Nos bordean aquí dos precipicios en los cuales ya hemos caído. En los años treinta el producto por habitante de la Argentina todavía coincidía con el de los países avanzados. Pero los conservadores se habían olvidado de los argentinos que esperaban del otro lado del Riachuelo. A rescatarlos vino entonces el coronel Perón a partir del 17 de octubre de 1945. El problema fue que, en nombre de la distribución que habían olvidado los conservadores, los populistas cayeron en el extremo opuesto de una distribución sin desarrollo. El alfajor, de ahí en más, se distribuyó mejor. La torta, en cambio, nunca se amasó. El problema era entonces crecer y repartir simultáneamente , sin que las banderas igualmente legítimas de la inversión y la distribución se anularan una a la otra. He aquí el dilema que, hasta nuestros días, no hemos conseguido resolver.

¿Hay acaso una diagonal para superarlo? Sí, la hay. Cuando en el país se advierte que un sector está creciendo por delante de los demás, como le había pasado hasta el actual conflicto al campo, la solución no es castigarlo para que se alinee con los sectores más pobres sino estimularlo para que, llevado por la conciencia de que la seguridad jurídica respetará sus derechos, este sector en cierta forma privilegiado se entusiasme en dirección de nuevas inversiones y más desarrollo, a los que podría acompañar un esquema tributario sensato, federal, que redireccionara en favor de los sectores desfavorecidos una distribución equitativa, de modo tal que, en un país extraordinariamente beneficiado, por ejemplo, con la soja, todos, productores y consumidores, supieran que al lado del lema del desarrollo económico también reinaría una atención creciente a la justicia social. Justos y al mismo tiempo desarrollados. Esta ha sido la fórmula de los países de punta. Una fórmula que todavía no hemos forjado.

¿Y el Estado?

El equilibrio entre el desarrollo y la distribución en ninguna parte se ha logrado fácilmente. Si en nuestro país compitieran democráticamente liberales y socialdemócratas, como lo hacen en la mayoría de los países verdaderamente progresistas tanto en el norte y en el sur de América como en Europa, mientras aquellos enfatizarían el desarrollo, éstos acentuarían la justicia social. Reemplazándose alternativamente unos a otros en el poder en función del cambiante humor de los votantes, la resultante de sus tensiones sería el sistema mixto que hoy exhiben todos los países modernos. ¿Es éste, acaso, el argumento de nuestra vida política? ¿O entre nosotros domina en cambio otro argumento, el de un sistema que no se autoproclama "desarrollista" o "distribuidor" sino distribucionista?
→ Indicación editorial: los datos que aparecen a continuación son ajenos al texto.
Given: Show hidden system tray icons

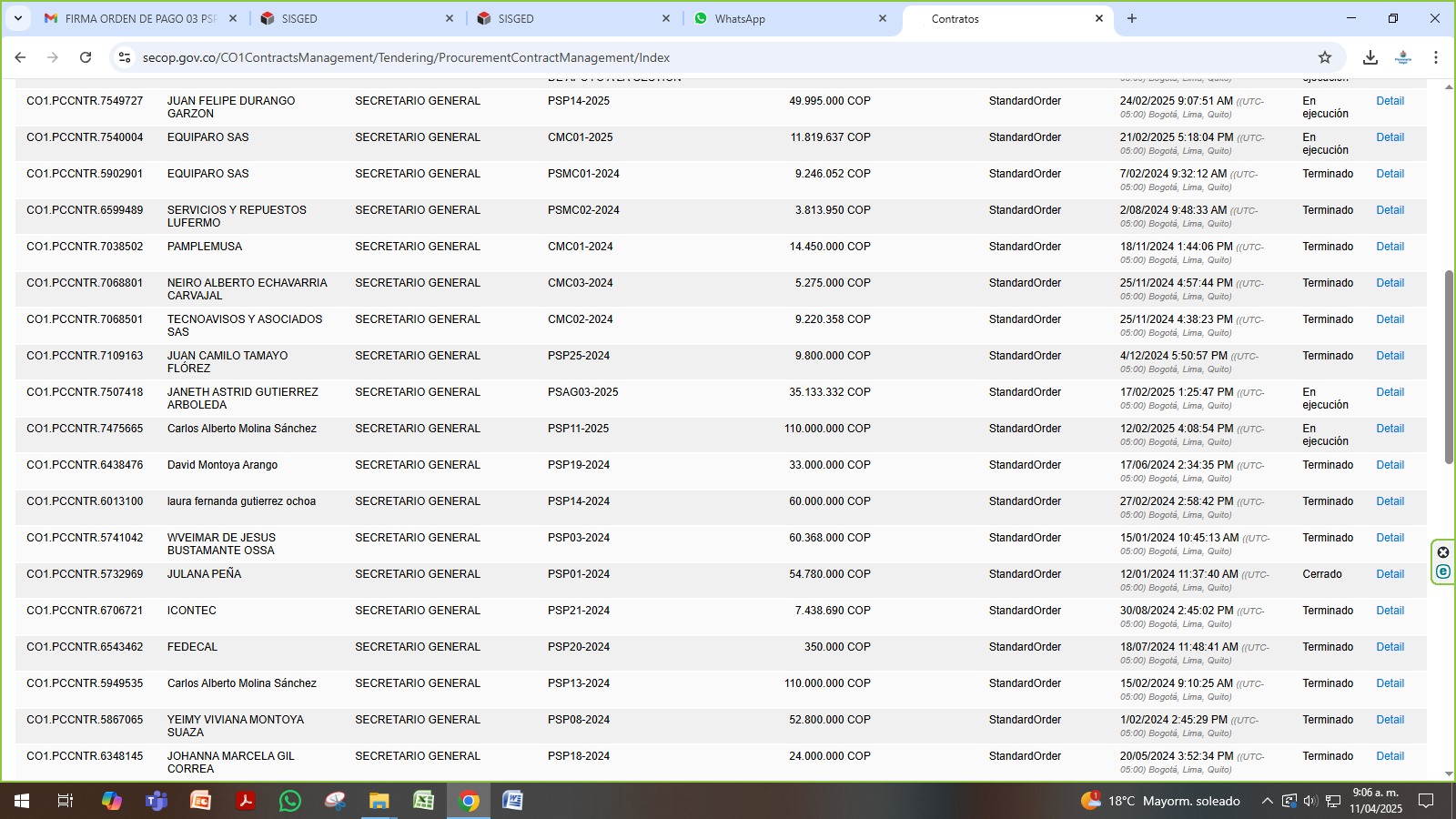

Ante los acuciantes dardos de la pobreza, hasta sería natural que en América latina predominara la socialdemocracia. Así ocurre, por ejemplo, en países como Brasil, Chile, Uruguay y, ahora, Paraguay. Pero en nuestra región también existen países como Venezuela, Ecuador, Bolivia, Nicaragua y la Argentina, donde no impera una auténtica socialdemocracia sino un estatismo concentrador, aunque disfrazado de distribuidor.

Pero, a la inversa de una legítima distribución que acompañe al desarrollo sin enervarlo, lo que rige en los países chavistas es una ideología que, mientras pretende encandilar a las masas con el engañoso resplandor del distribucionismo, concentra el poder económico y político en unas pocas personas que, tanto desde el poder como en el círculo estrecho de los amigos del poder, entona como el tero el canto de la justicia para poner sus huevos en el oculto nido de la corrupción.

El distribucionismo se convierte de este modo en una ideología ampliamente difundida desde el Estado mediante la cual una concentración cada día más acentuada beneficia a unos pocos, desmintiendo en los hechos lo que proclaman las palabras. No nos abruma, entonces, una pretendida socialdemocracia sino el abuso de los ricos clandestinos, que hablan en nombre de los que no tienen palabras sino necesidades insatisfechas. Al hablar en nombre de los pobres y actuar en el fondo contra ellos, engrosando su número con los que van cayendo uno tras otro de una clase media rural o urbana cada día más ignorada que ha dejado de votar al Gobierno, el distribucionismo no sólo es distinto de la distribución. Se está convirtiendo, al contrario, en su principal enemigo.